The “Yes, And..” Rule can get you some pretty crazy pictures, too. Don’t ask me how these pictures happened. I don’t even know.
3. Get a good pose
There are three ways to do this: have one in mind, ask your attendant, or ask a character. Tell your Photopass Photographer if you want more than one pose and/or how many individuals you want. This lets them know that you’re not done after the first picture.
When thinking up your own pose, ask yourself a few questions. Is this appropriate? No lewd gestures. No gang signs. No sexually suggestive body placement. Can the character do this? Characters can’t make sorority or frat signs. They can’t pick up children (or anyone for that matter). Would the character be willing to do this? They aren’t going to lay on the ground in most cases (and Andy is not coming. Neither is Bonnie.) Some characters aren’t comfortable with kissing poses. And for Pete’s sake, Pan, Wendy, and Alice are 12. Jasmine is 15. Ariel is 16.
I went to see Woody and Buzz in Hollywood Studios the other day and my friend and I told the boys that we worked at a magical kingdom down the road and we were used to working with princesses all day. We asked them if they wouldn’t mind posing like princesses with us. The result was hilarious. Buzz channeled Rapunzel, I had a mean Aurora, my friend made a great Snow, and Woody had Cindy down pat.
Asking your characters or attendants for poses can be pretty fun. Minnie has posed my friend like a poodle, Daisy and I have gone full diva. Often the characters will have you copy their pose or have you take their arm. They know what looks good and they’ll let you know where to stand for the best pictures. just ask.
4. Go with the Flow
There is a rhythm and a flow to every meet-and-greet… and it’s no accident. Disney has a thing called Pass Show Flow and everyone tries to stick to it. The flow is typically a greeting, an activity or story, signing, and finishing with the picture.
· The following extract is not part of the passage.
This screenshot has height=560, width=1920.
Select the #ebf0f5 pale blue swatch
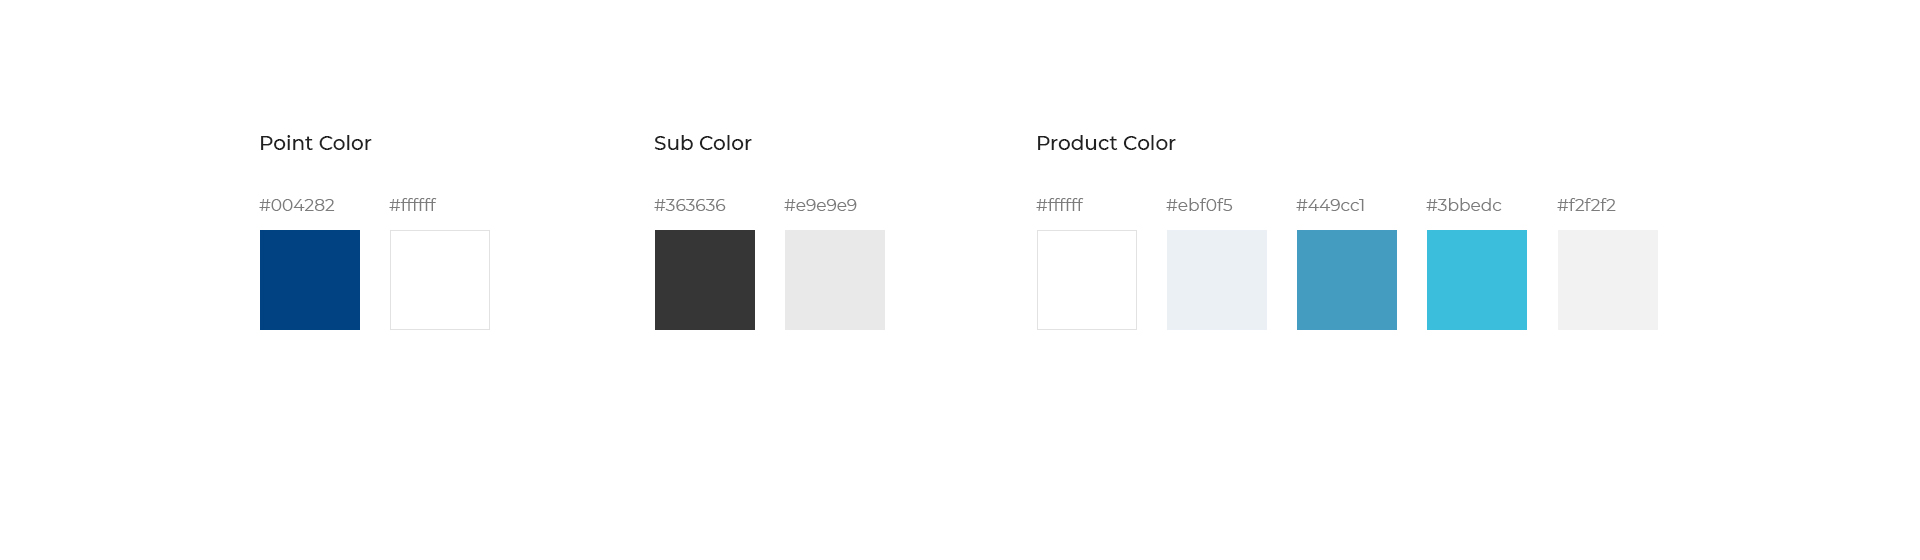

It’s really frustrating for attendants when a family spends a long time taking pictures and THEN the family takes out 8 autograph books. Photos are the last part of your meet-and-greet, so get the paperwork out of the way before hand.
And boom. Memories.
I actually had a blast looking through all these pictures, finding the ones I wanted to use for this post. It brought up a lot of memories from the last few months that I wouldn’t have had without using these tips. The most fun meet and greets I‘ve had were with friends (clearly), but I’ve had my most memorable by myself (usually with Fairy Godmother, but I’m biased). I hope you enjoyed this post and found it useful in some way. or maybe you just got a kick out of my silly photos. Either way, I hope you can use these tips to make the most out of your time meeting characters at Disney.
“Dr. Facilier is my favorite villain ever and I had the opportunity to meet him twice but the rest of my party didn’t want to wait. He never meets and I thought my shot was over until I went to Disneyland in February. We were walking by the Mark Twain and it isn’t sailing because of the Star Wars Land expansion but you can still walk on it and there he was, Dr. Facilier. Nobody was there so I got to spend six minutes with him and it was the best character meet and greet I’ve ever had.”